HAVE YOU EVER BEEN IN TROUBLE WITH THE AUTHORITIES?
I’m a very timid rule-follower, so I fear the police as much as I used to fear my elementary school principal (tons). My last brush with police was when I was a teen, driving some of my cheerleader friends home from a basketball game and I ran a red light. I got pulled over while my friend was changing out of her uniform in the back of my car. You’d think that a half-naked cheerleader would be enough to get me out of the ticket, but sadly no.

DO YOU THINK THE UNITED STATES IS SECRETLY A MIRROR UNIVERSE OF CANADA , LIKE THE STAR TREK EPISODE, WHERE THE UNITED STATES IS THE EVIL DIMENSION?
I pretty much think all life is secretly a Star Trek episode, but preferably Next Generation Star Trek and not Deep Space Nine Star Trek. I still get chills when I hear Patrick Stewart’s voice.
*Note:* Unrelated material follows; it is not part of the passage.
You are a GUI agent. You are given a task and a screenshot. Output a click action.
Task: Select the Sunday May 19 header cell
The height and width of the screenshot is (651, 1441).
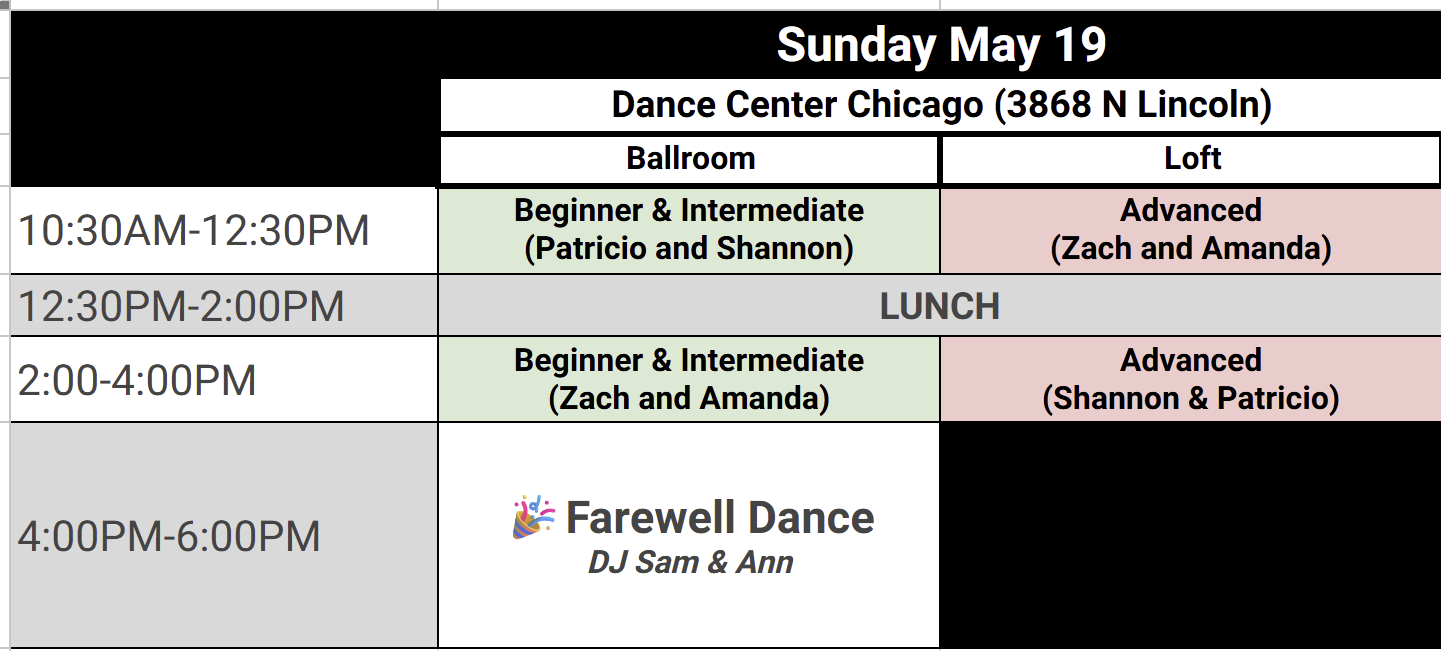click(940, 45)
Plus, I live thirty minutes from Canada and every time I go there Canada always seems like the more positive version of the US . Not that I dislike the U.S. Go ‘Merica!
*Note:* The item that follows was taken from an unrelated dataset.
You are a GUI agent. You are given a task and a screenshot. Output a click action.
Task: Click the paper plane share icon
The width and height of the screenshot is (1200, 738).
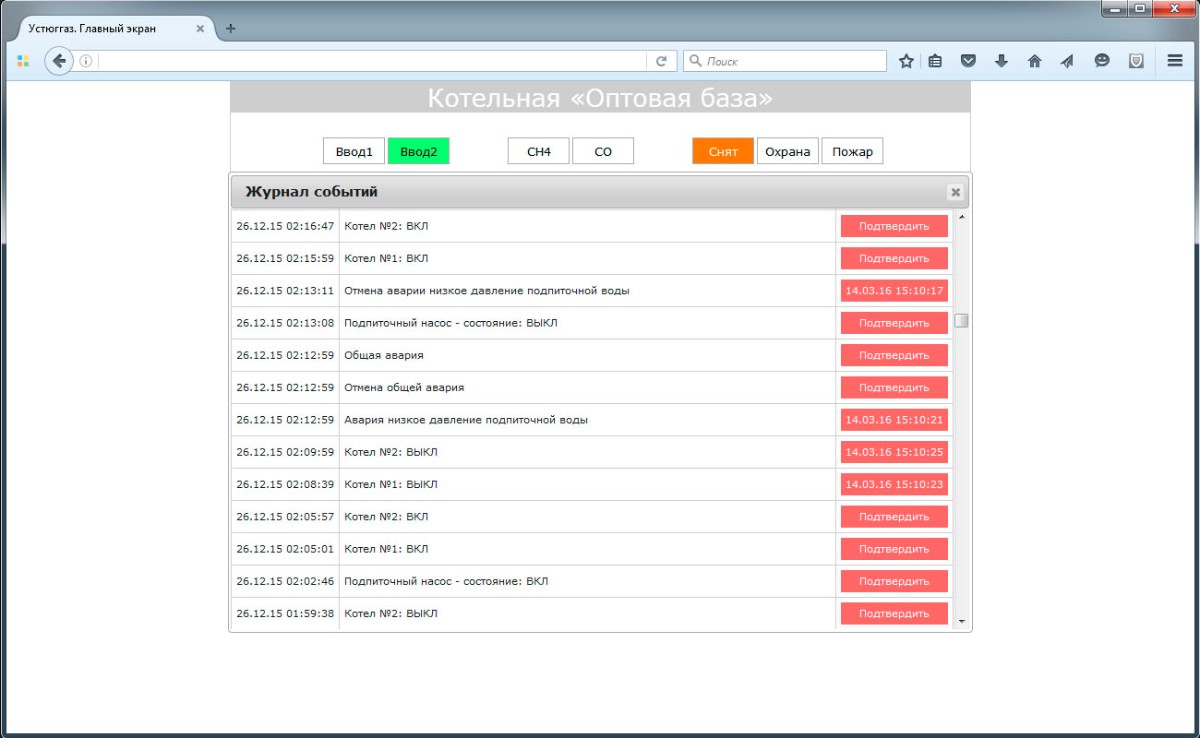point(1068,61)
WHY DIDN'T HURLEY LOSE ANY WEIGHT WHILE ON THE ISLAND ?
OMG I know, right? Well, if you are a good LOST fan (I was absolutely addicted and may still need therapy), you’d know there was an episode where they showed Hurley hording the Darma Initiative food that the drones dropped, so apparently you weren’t paying close enough attention. 
 
 
HOW DID YOU COME UP WITH THE IDEA FOR THIS STORY?  I love this story. It illustrates how the best ideas come when you aren't looking for them. I was in my car alone (which doesn't happen often due to having two children) and the Rihanna song came on the radio. She sang, “Want you to make me feel like I’m the only girl in the world.” I got to thinking, “Wow. The only girl in the world? I don’t think that would be as romantic or sexy as Rihanna’s song makes it out to be.” My mind unraveled from there.
 
WHO SHOULD NOT READ YOUR BOOK? Squeamish people. People who like neat, tidy little stories. Boring people. 
   
ARE ANY OF THE MAIN CHARACTERS FROM THE LGBT (LESBIAN, GAY, BISEXUAL, AND TRANSGENDER) COMMUNITY. There is a whole group of intersex people in this world call benders. They’re hermaphrodites, born instead of girls because synthetic fuel poisoned the world (something similar to what pesticides do to amphibians). It is creating some interesting relationships in the third book of my series. If you’re neither male nor female, or rather both, does it matter who you love? It’s a question Riley, my main character, will have to face.
 
WHAT SORT OF BODY COUNT ARE WE TALKING HERE? In the first book about a dozen people die. In the second book at least fifty are killed. The third book is looking even more gruesome. But, hey, this is dystopian fiction. We’re talking about destruction of whole societies. There’s going to be some that don’t make it.
 
YOU CAST YOUR CHARACTERS FOR A MOVIE. WHO MAKES IT? This is exciting to think about. However, I am terrible with young actor/actresses names, so bear with me.  For Riley- How about Vanessa Hudgens with a pixie cut and baggy clothes? It would have to be an actress with a really beautiful face, because she’d have to spend a lot of her time dressed like a boy.
Clay - This is a hard one. Sexy, rugged cowboy with dark hair and blue eyes. Hmm. How about Liam Hemsworth? He’s nice on the eyes.